## [The task]
Put the lines of the entries below into a numbered list, from the line with "The height and width of the screenshot is (216, 402)." up to and including the last line of the entries, skipping blank lines and leaving the pictures out.

BEGIN Material for this exercise

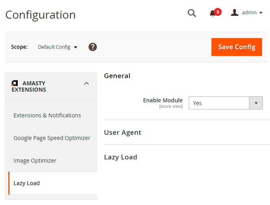The width and height of the screenshot is (270, 205).
Task: Click the admin user avatar icon
Action: pos(235,13)
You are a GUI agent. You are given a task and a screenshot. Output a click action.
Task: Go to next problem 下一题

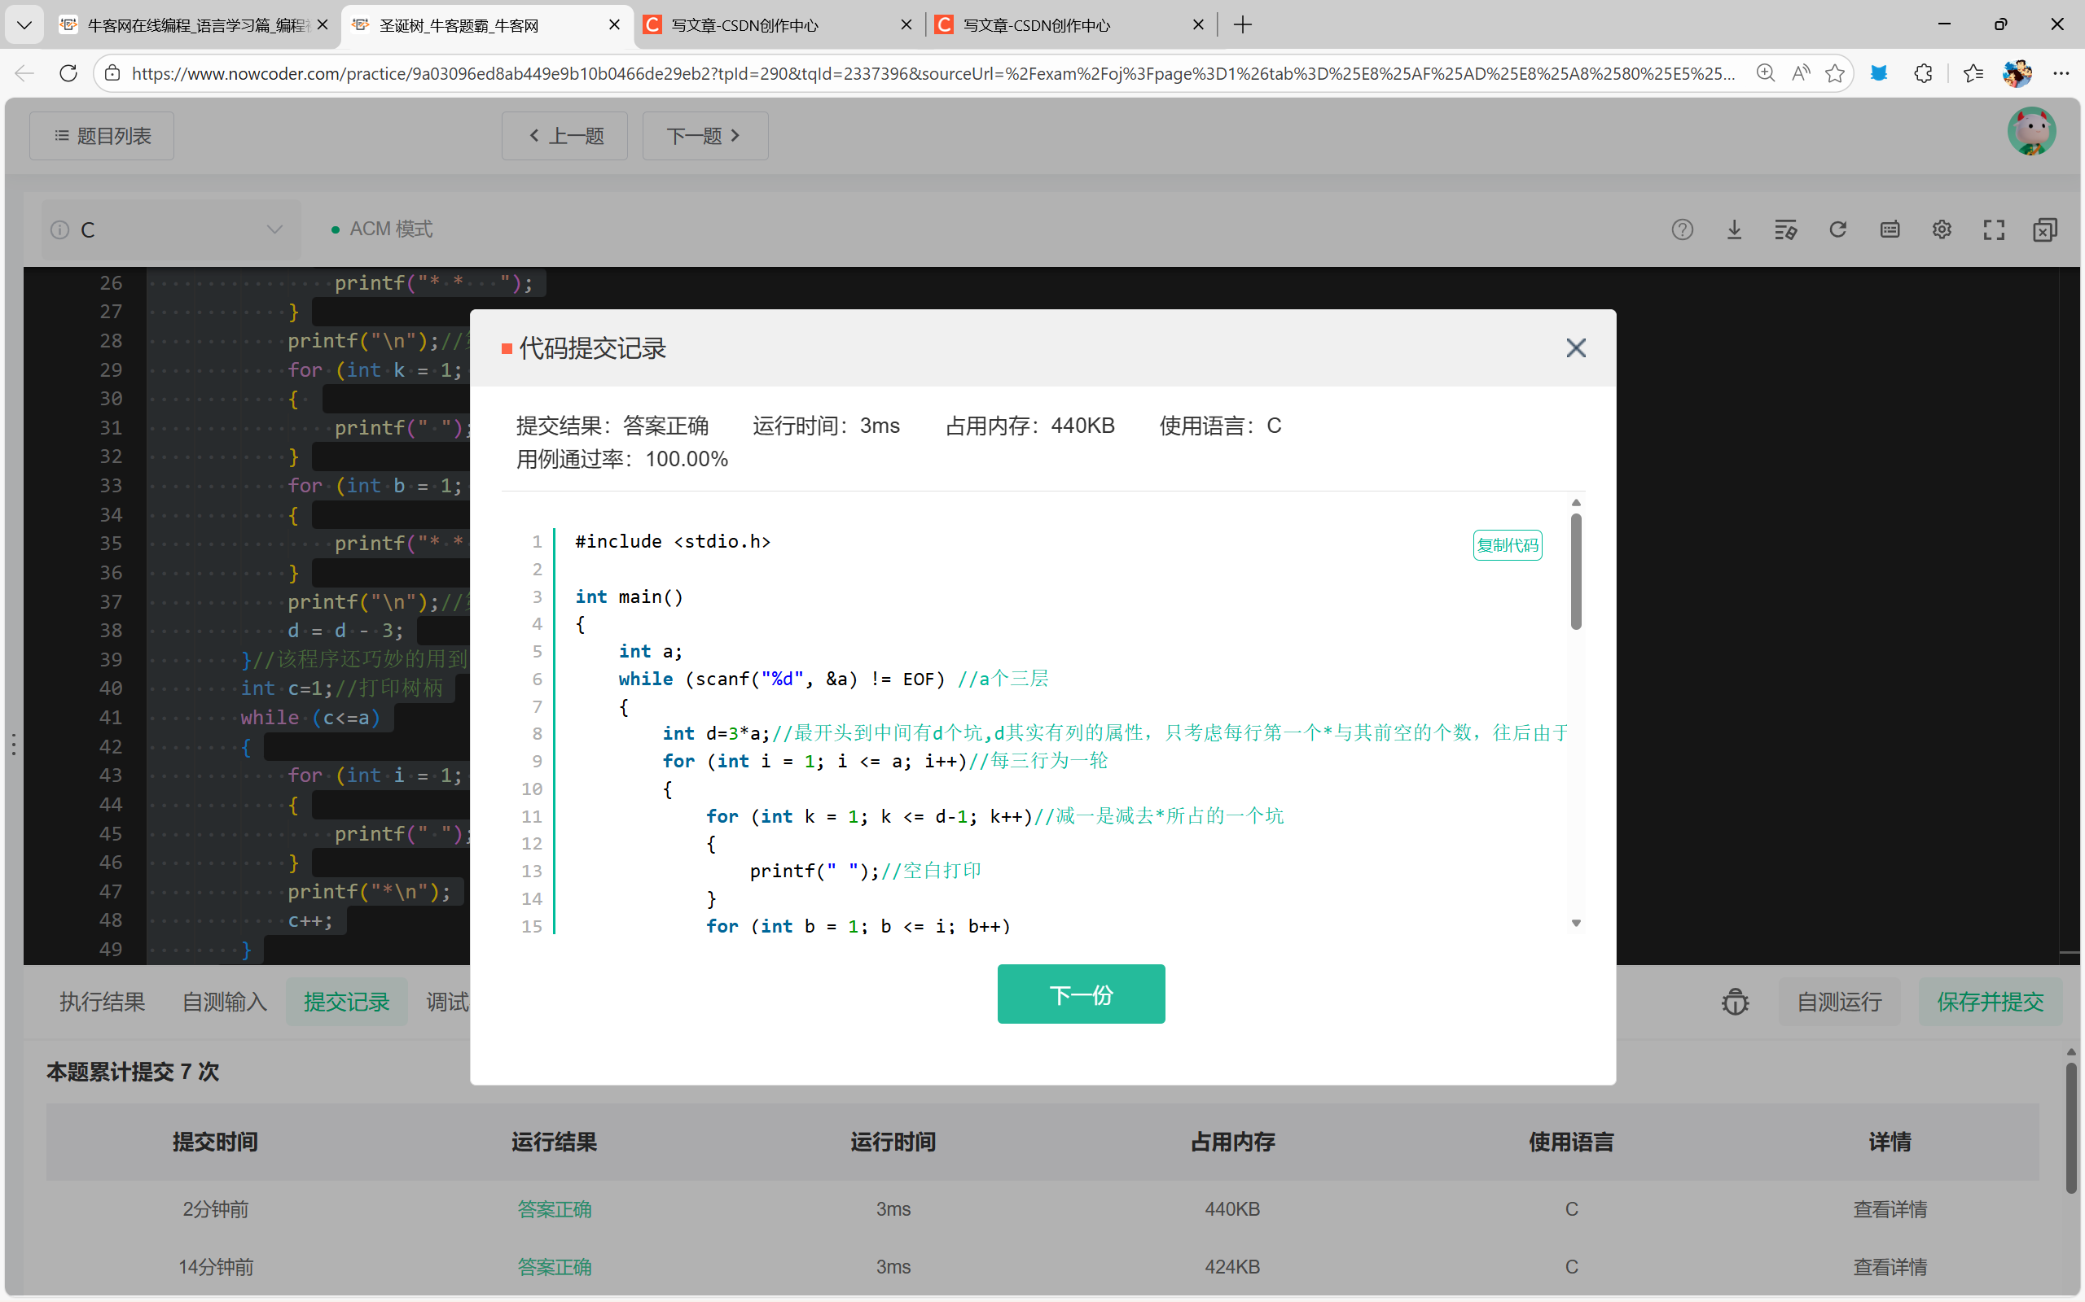tap(704, 136)
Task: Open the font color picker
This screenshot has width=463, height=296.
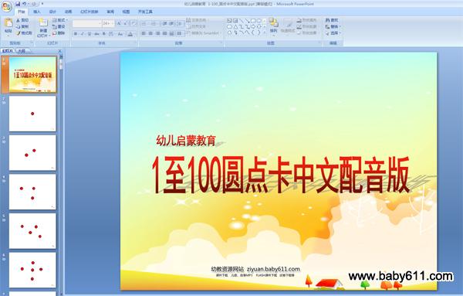Action: pyautogui.click(x=130, y=34)
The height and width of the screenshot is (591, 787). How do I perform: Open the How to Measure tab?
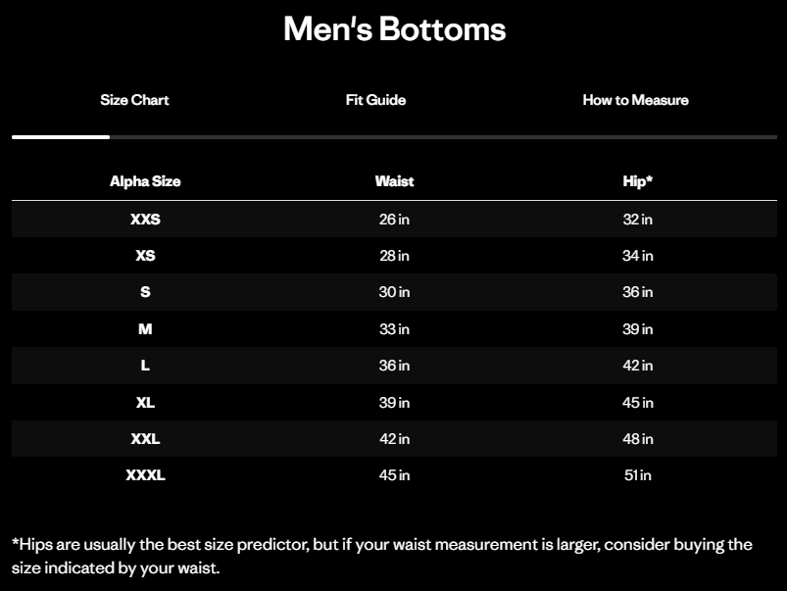click(x=635, y=100)
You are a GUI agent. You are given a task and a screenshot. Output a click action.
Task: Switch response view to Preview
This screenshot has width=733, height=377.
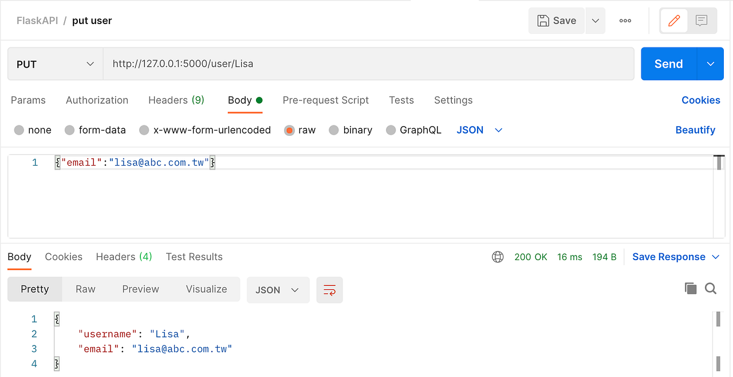pos(140,289)
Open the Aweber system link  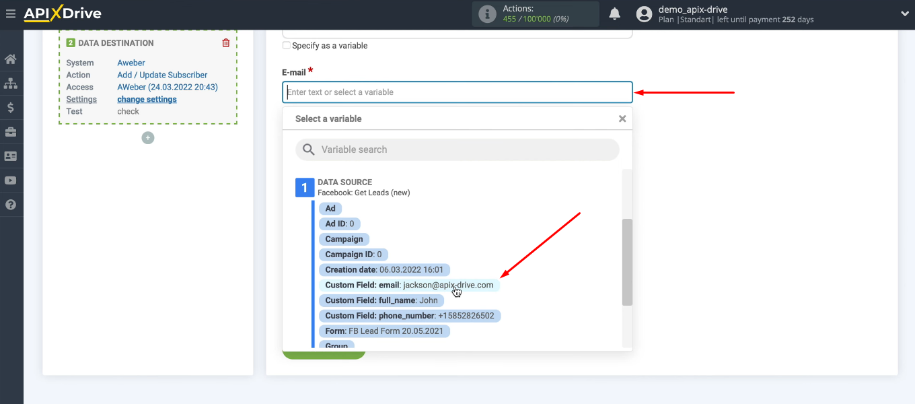131,63
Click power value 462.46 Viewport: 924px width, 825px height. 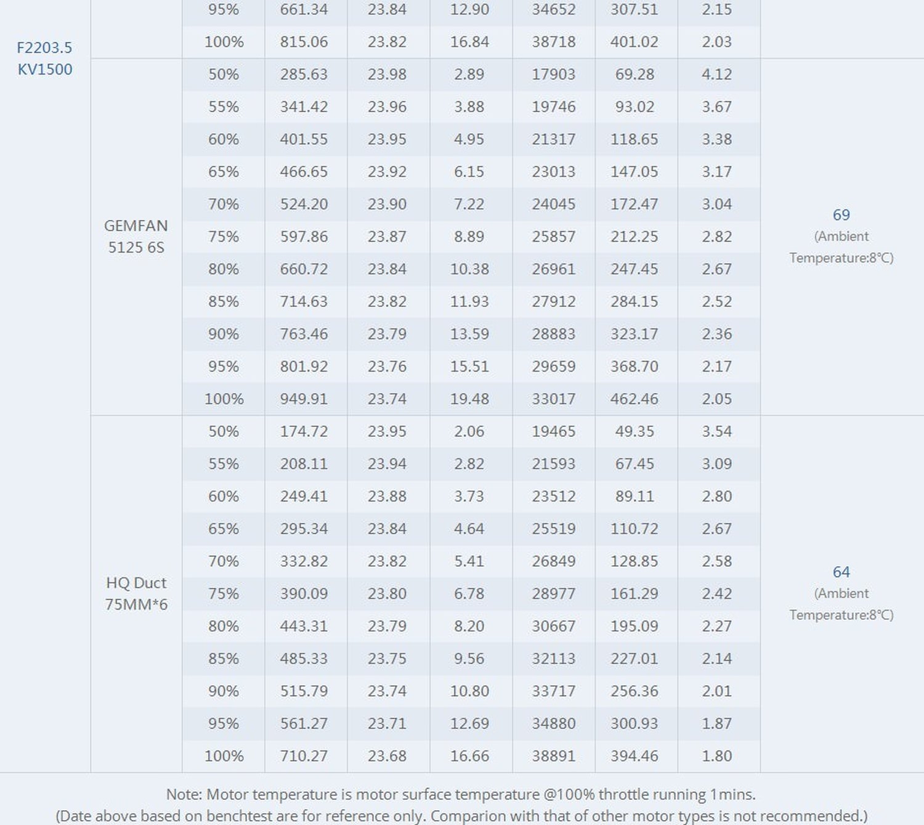click(x=634, y=399)
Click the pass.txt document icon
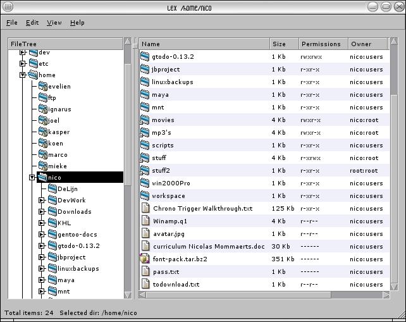Screen dimensions: 406x322 (x=145, y=271)
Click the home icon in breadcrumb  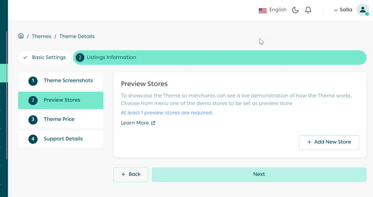pos(21,36)
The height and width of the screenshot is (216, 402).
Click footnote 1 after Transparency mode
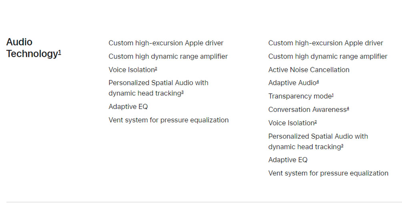point(333,95)
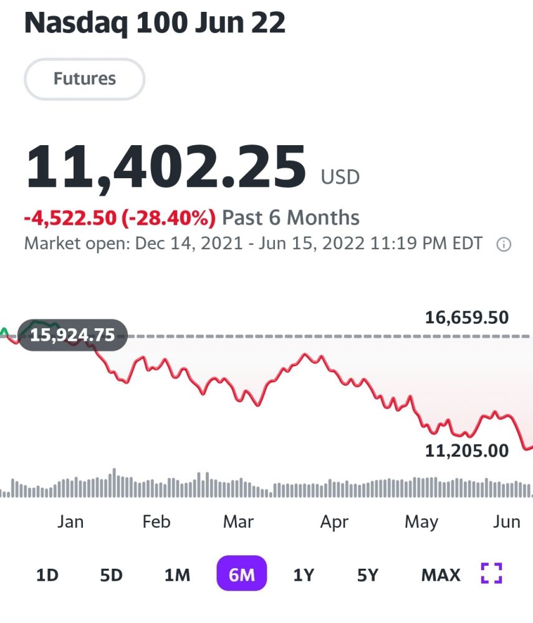Viewport: 533px width, 623px height.
Task: Click the red -4,522.50 (-28.40%) change text
Action: 120,218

END Material for this exercise

## [Task solution]
1. The height and width of the screenshot is (216, 402).
2. Click footnote 1 after Transparency mode
3. point(333,95)
4. Viewport: 533px width, 623px height.
5. Task: Click the red -4,522.50 (-28.40%) change text
6. Action: 120,218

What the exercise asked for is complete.